Pillow use has been associated with the mummies and tombs of ancient Egypt dating back to 2055–1985 B.C. Ancient Egyptian pillows were wooden or stone headrests. These pillows were mostly used by placing them under the heads of the deceased because the head of a human was considered to be the essence of life and sacred. The ancient Egyptians used these wooden or stone pillows in order to provide support to a corpse's head, uphold body vigor, keep blood circulating, and keep demons away. 
The Romans and Greeks of ancient Europe mastered the creation of the softer pillow. These pillows were stuffed with reeds, feathers, and straw in order to make them softer and more comfortable. Only upper-class people typically owned these softer pillows, however all classes of people were allowed to use some type of pillow while sleeping in order to give them support. People in ancient Europe started to use pillows when going to church in order to kneel on while praying and to place holy books on. This is a tradition that still lives on today. Additionally, the Romans and Greeks used their pillows by placing them under the head of those deceased just like the ancient Egyptians did.
Chinese pillows were traditionally solid, though sometimes used with a softer fabric over them. Over many Chinese dynasties, pillows were made from a wide range of materials including bamboo, jade, porcelain, wood, and bronze. Ceramic pillows became the most popular. The use of the ceramic pillow first appeared in the Sui Dynasty between 581 and 618 while mass production appeared in the Tang Dynasty between 618 and 907. The Chinese decorated their pillows by making them different shapes and by painting pictures of animals, humans, and plants on them. One common type of pottery used was Cizhou ware. Chinese ceramic pillows reached their peak in terms of production and use during the Song, Jin, and Yuan dynasties between the 10th and 14th century, but slowly phased out during the Ming and Qing dynasties between 1368 and 1911 with the emergence of better pillow making materials.
So what can we learn from the history of bed pillows? The bed pillow was used to keep bugs and insects out of people's hair, mouth, nose, and ears while sleeping. I'm not sure about this, why can't insects climb up on the pillow? And what about the Chinese use of ceramic pillows? This is how they looked like:

Source: Victoria and Albert Museum

Who on earth would you like to sleep on a ceramic pillow? According to this article, the author speculates that they were used to encourage a better sleeping position for the body, or to maintain the highly complex hairstyles worn by women during the Ming dynasty. Other reason might have been that the material qualities of ceramics were thought to have health benefits for the sleeper, and that bed pillows were thought to influence and guide dreams in the hope of producing male heirs.
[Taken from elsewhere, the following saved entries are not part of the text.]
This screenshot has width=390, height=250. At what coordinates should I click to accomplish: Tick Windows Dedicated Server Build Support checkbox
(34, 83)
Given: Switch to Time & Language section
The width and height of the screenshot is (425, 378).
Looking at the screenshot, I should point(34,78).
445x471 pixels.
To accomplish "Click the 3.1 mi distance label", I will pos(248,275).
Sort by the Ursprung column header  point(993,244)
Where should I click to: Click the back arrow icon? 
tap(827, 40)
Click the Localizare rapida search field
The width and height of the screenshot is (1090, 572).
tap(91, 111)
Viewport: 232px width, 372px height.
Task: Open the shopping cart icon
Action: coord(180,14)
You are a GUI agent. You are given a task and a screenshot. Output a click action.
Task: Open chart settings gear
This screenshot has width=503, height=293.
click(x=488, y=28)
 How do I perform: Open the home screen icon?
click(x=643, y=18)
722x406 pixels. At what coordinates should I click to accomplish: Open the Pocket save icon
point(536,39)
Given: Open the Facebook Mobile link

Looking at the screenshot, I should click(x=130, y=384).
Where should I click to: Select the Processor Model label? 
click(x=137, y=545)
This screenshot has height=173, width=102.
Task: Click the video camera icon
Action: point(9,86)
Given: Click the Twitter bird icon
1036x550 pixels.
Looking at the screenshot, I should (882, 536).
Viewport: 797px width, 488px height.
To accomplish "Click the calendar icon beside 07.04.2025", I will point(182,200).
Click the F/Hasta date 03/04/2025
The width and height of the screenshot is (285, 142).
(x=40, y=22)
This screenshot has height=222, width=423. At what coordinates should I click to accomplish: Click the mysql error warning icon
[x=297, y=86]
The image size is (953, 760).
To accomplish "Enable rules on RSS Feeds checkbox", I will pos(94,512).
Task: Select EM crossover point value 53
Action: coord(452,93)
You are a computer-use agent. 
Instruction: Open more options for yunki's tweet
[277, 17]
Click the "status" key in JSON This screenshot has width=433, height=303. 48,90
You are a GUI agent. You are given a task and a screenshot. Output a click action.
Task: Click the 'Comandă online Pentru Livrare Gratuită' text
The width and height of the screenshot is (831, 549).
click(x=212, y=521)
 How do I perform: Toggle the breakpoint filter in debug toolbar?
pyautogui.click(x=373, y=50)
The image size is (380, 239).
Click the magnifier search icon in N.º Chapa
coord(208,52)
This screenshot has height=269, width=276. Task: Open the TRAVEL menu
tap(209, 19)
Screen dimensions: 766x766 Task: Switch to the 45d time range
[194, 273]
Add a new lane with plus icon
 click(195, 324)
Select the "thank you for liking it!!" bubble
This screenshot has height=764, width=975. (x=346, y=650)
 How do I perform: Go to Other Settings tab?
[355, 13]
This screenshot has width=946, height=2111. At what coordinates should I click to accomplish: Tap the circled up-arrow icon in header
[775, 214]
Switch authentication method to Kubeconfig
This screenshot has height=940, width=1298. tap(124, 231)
But back to the present. This happened: my bed pillow was torn apart (it was old so I didn't have a pillow fight), and after cleaning the pillow material from the floor, I had to sleep without a pillow. After a good night's sleep I asked myself: why are we using bed pillows? So I decided to do some research. According to this article, the benefits of sleeping without a bed pillow are:
  • It will save you money. But bed pillows are not expensive, and even though every cent counts in the end, you shouldn't sleep without a pillow just to save money.
  • It will lead to less neck, back, and shoulder pain, higher quality sleep, and even fewer wrinkles.
...and the benefits of sleeping with a bed pillow are:
  • It improves sleep quality and fits more physiologically and mechanically with the natural curve of the cervical spine. Sleeping on your back without a pillow changes your neck angle from its normal daily position. When standing, your neck also has a certain curve to it. If you sleep on your back, that curve is also distorted.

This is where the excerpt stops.